◆ Task to carry out: What you give back should match the records word for word.

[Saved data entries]
Content starts
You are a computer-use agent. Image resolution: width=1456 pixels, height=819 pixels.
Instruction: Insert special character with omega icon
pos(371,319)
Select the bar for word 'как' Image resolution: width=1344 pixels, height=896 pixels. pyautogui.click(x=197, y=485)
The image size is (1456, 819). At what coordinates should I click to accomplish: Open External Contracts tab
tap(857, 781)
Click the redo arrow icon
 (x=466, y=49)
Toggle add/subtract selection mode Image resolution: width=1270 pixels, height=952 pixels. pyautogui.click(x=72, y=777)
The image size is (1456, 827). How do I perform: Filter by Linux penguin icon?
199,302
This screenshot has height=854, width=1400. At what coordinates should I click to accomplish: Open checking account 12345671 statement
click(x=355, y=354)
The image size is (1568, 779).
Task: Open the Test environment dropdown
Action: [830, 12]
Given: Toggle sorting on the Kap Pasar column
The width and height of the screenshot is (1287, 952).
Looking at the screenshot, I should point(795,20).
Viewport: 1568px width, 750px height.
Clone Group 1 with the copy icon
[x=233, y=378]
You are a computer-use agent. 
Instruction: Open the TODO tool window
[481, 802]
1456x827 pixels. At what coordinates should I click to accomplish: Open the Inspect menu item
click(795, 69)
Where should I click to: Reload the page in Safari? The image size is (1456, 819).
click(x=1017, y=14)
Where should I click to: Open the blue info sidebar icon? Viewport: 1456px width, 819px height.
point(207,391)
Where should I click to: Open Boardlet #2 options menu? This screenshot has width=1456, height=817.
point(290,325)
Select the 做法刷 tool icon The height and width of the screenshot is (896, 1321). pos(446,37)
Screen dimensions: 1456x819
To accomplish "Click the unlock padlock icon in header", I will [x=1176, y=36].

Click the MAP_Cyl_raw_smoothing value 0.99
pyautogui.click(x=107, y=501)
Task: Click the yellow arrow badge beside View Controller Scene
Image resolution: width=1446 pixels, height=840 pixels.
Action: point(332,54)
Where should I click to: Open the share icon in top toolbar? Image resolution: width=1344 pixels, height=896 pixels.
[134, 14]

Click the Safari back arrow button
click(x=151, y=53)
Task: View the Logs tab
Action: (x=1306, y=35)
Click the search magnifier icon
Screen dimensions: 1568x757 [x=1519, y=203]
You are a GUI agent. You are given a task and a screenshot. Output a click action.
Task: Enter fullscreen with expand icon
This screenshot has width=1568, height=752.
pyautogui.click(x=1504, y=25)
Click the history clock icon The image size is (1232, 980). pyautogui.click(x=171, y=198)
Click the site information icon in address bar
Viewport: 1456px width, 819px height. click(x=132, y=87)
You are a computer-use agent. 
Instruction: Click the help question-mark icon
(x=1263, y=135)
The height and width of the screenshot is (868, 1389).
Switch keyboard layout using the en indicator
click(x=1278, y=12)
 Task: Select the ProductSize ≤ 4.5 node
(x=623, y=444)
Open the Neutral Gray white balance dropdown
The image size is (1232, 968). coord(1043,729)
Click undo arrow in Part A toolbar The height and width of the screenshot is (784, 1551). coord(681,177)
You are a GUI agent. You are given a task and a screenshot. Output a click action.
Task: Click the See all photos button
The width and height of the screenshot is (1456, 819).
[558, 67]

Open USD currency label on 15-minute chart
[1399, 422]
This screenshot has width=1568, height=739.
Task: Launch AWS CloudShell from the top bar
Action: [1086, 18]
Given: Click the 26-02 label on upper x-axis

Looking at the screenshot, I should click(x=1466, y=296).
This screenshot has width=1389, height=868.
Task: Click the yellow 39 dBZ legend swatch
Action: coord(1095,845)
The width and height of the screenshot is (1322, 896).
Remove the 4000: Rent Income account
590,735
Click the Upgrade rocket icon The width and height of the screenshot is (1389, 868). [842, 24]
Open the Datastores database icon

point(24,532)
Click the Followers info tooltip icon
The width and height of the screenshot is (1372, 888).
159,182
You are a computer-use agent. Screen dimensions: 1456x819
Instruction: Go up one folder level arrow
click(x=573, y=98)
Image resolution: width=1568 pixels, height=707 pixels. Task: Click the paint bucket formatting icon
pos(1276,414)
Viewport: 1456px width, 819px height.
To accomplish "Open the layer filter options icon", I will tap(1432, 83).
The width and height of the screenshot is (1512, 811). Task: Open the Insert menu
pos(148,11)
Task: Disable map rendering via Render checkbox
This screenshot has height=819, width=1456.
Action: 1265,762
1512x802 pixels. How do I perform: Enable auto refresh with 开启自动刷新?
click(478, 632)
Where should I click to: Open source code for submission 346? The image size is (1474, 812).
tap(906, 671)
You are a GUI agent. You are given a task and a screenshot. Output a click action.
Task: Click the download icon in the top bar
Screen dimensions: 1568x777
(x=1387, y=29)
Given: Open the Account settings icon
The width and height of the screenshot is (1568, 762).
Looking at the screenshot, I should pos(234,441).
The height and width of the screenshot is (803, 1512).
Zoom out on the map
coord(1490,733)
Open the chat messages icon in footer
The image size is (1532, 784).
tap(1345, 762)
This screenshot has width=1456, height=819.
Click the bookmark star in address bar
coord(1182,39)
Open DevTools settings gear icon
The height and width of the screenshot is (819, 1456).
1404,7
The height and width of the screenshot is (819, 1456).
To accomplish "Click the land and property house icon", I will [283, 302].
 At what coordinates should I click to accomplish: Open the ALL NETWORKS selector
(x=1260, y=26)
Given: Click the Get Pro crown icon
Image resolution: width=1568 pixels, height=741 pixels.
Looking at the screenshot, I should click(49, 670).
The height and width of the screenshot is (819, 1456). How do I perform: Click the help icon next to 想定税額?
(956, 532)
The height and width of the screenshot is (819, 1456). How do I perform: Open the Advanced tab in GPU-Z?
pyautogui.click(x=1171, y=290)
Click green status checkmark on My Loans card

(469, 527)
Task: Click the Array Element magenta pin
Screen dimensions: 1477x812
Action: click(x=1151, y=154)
Content ends
◆ Exercise response:
You are a computer-use agent. Image resolution: width=1456 pixels, height=819 pixels.
Instruction: Insert special character with omega icon
pos(371,319)
Select the bar for word 'как' Image resolution: width=1344 pixels, height=896 pixels. pyautogui.click(x=197, y=485)
The image size is (1456, 819). At what coordinates should I click to accomplish: Open External Contracts tab
tap(857, 781)
Click the redo arrow icon
 (x=466, y=49)
Toggle add/subtract selection mode Image resolution: width=1270 pixels, height=952 pixels. pyautogui.click(x=72, y=777)
The image size is (1456, 827). How do I perform: Filter by Linux penguin icon?
199,302
This screenshot has height=854, width=1400. At what coordinates should I click to accomplish: Open checking account 12345671 statement
click(x=355, y=354)
The image size is (1568, 779).
Task: Open the Test environment dropdown
Action: [830, 12]
Given: Toggle sorting on the Kap Pasar column
The width and height of the screenshot is (1287, 952).
Looking at the screenshot, I should point(795,20).
Viewport: 1568px width, 750px height.
Clone Group 1 with the copy icon
[x=233, y=378]
You are a computer-use agent. 
Instruction: Open the TODO tool window
[481, 802]
1456x827 pixels. At what coordinates should I click to accomplish: Open the Inspect menu item
click(795, 69)
Where should I click to: Reload the page in Safari? The image size is (1456, 819).
click(x=1017, y=14)
Where should I click to: Open the blue info sidebar icon? Viewport: 1456px width, 819px height.
point(207,391)
Where should I click to: Open Boardlet #2 options menu? This screenshot has width=1456, height=817.
point(290,325)
Select the 做法刷 tool icon The height and width of the screenshot is (896, 1321). pos(446,37)
Screen dimensions: 1456x819
To accomplish "Click the unlock padlock icon in header", I will [x=1176, y=36].

Click the MAP_Cyl_raw_smoothing value 0.99
pyautogui.click(x=107, y=501)
Task: Click the yellow arrow badge beside View Controller Scene
Image resolution: width=1446 pixels, height=840 pixels.
Action: point(332,54)
Where should I click to: Open the share icon in top toolbar? Image resolution: width=1344 pixels, height=896 pixels.
[134, 14]

Click the Safari back arrow button
click(x=151, y=53)
Task: View the Logs tab
Action: (x=1306, y=35)
Click the search magnifier icon
Screen dimensions: 1568x757 [x=1519, y=203]
You are a GUI agent. You are given a task and a screenshot. Output a click action.
Task: Enter fullscreen with expand icon
This screenshot has width=1568, height=752.
pyautogui.click(x=1504, y=25)
Click the history clock icon The image size is (1232, 980). pyautogui.click(x=171, y=198)
Click the site information icon in address bar
Viewport: 1456px width, 819px height. click(x=132, y=87)
You are a computer-use agent. 
Instruction: Click the help question-mark icon
(x=1263, y=135)
The height and width of the screenshot is (868, 1389).
Switch keyboard layout using the en indicator
click(x=1278, y=12)
 Task: Select the ProductSize ≤ 4.5 node
(x=623, y=444)
Open the Neutral Gray white balance dropdown
The image size is (1232, 968). coord(1043,729)
Click undo arrow in Part A toolbar The height and width of the screenshot is (784, 1551). coord(681,177)
You are a GUI agent. You are given a task and a screenshot. Output a click action.
Task: Click the See all photos button
The width and height of the screenshot is (1456, 819).
[558, 67]

Open USD currency label on 15-minute chart
[1399, 422]
This screenshot has width=1568, height=739.
Task: Launch AWS CloudShell from the top bar
Action: [1086, 18]
Given: Click the 26-02 label on upper x-axis

Looking at the screenshot, I should click(x=1466, y=296).
This screenshot has width=1389, height=868.
Task: Click the yellow 39 dBZ legend swatch
Action: coord(1095,845)
The width and height of the screenshot is (1322, 896).
Remove the 4000: Rent Income account
590,735
Click the Upgrade rocket icon The width and height of the screenshot is (1389, 868). [842, 24]
Open the Datastores database icon

point(24,532)
Click the Followers info tooltip icon
The width and height of the screenshot is (1372, 888).
159,182
You are a computer-use agent. Screen dimensions: 1456x819
Instruction: Go up one folder level arrow
click(x=573, y=98)
Image resolution: width=1568 pixels, height=707 pixels. Task: Click the paint bucket formatting icon
pos(1276,414)
Viewport: 1456px width, 819px height.
To accomplish "Open the layer filter options icon", I will tap(1432, 83).
The width and height of the screenshot is (1512, 811). Task: Open the Insert menu
pos(148,11)
Task: Disable map rendering via Render checkbox
This screenshot has height=819, width=1456.
Action: 1265,762
1512x802 pixels. How do I perform: Enable auto refresh with 开启自动刷新?
click(478, 632)
Where should I click to: Open source code for submission 346? The image size is (1474, 812).
tap(906, 671)
You are a GUI agent. You are given a task and a screenshot. Output a click action.
Task: Click the download icon in the top bar
Screen dimensions: 1568x777
(x=1387, y=29)
Given: Open the Account settings icon
The width and height of the screenshot is (1568, 762).
Looking at the screenshot, I should pos(234,441).
The height and width of the screenshot is (803, 1512).
Zoom out on the map
coord(1490,733)
Open the chat messages icon in footer
The image size is (1532, 784).
tap(1345, 762)
This screenshot has width=1456, height=819.
Click the bookmark star in address bar
coord(1182,39)
Open DevTools settings gear icon
The height and width of the screenshot is (819, 1456).
1404,7
The height and width of the screenshot is (819, 1456).
To accomplish "Click the land and property house icon", I will [283, 302].
 At what coordinates should I click to accomplish: Open the ALL NETWORKS selector
(x=1260, y=26)
Given: Click the Get Pro crown icon
Image resolution: width=1568 pixels, height=741 pixels.
Looking at the screenshot, I should click(49, 670).
The height and width of the screenshot is (819, 1456). How do I perform: Click the help icon next to 想定税額?
(956, 532)
The height and width of the screenshot is (819, 1456). How do I perform: Open the Advanced tab in GPU-Z?
pyautogui.click(x=1171, y=290)
Click green status checkmark on My Loans card

(469, 527)
Task: Click the Array Element magenta pin
Screen dimensions: 1477x812
Action: click(x=1151, y=154)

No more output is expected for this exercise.